The price of gold rose after the European Central Bank (ECB) left its benchmark interest rate at 75 basis points, a historic low.  The Bank of England also maintained its current rates and quantitative easing program.  Gold was $12.00 higher at 7:13 a.m. Pacific Time on the New York Spot Market, trading at $1,792.30 per ounce.  Spot silver was $.28 higher, trading at $35.02 per ounce.  (Click here for the most current spot prices.)

ECB President Mario Draghi said the central bank will begin purchasing government bonds “once all the prerequisites are in place.”  He expects growth in the euro zone to remain weak, with the economy expected to recover “gradually.”

“A global accommodative stance will continue to support gold,” said William O’Neill, a partner at Logic Advisors in Upper Saddle River, New Jersey.  "Although we don't expect any further major policy announcements, all the world's central banks are in an easing mode," said Matthew Turner, analyst at Mitsubishi Corp, noting that this was supportive to gold.
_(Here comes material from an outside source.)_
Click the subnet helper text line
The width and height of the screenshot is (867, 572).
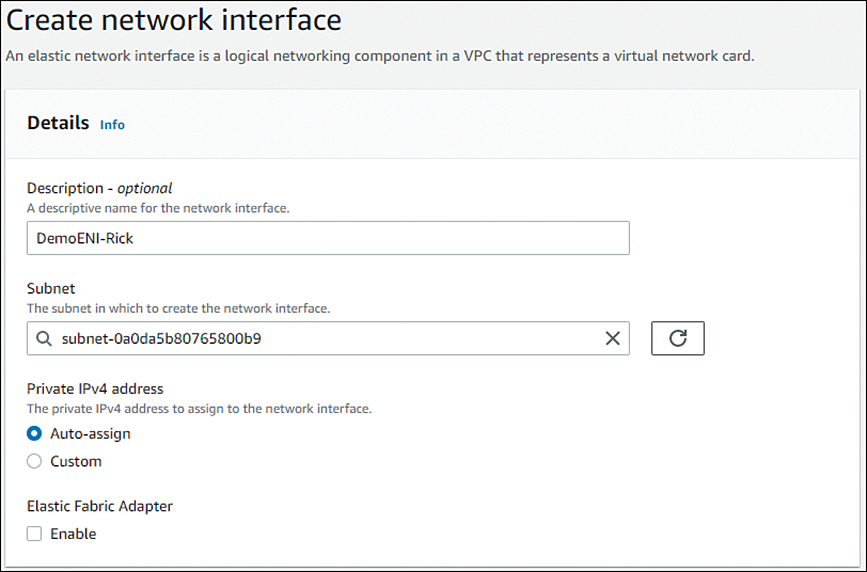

"With the Fed now focusing more intensely on US employment data, a poor result would sufficiently re-energize the gold market's attempts to push higher and help get past the $1,800 psychological mark," UBS analyst Edel Tully said in a note to clients.

UBS said in a report that its physical gold sales to India yesterday were the highest since April as the rupee strengthened against the dollar.

The technical outlook suggested gold could make a quick move if it could break out of the range of $1,760 to $1,785, Reuters market analyst Wang Tao said.


(Sources:  “Gold pushes higher after data, as Draghi speaks,” MarketWatch, October 4, 2012; “PRECIOUS-Gold closes in on 11-month high; ECB, BoE in focus,” Reuters, October 4, 2012; “Gold Jumps to Highest Since November on ECB’s Bond Plan,” Bloomberg, October 4, 2012)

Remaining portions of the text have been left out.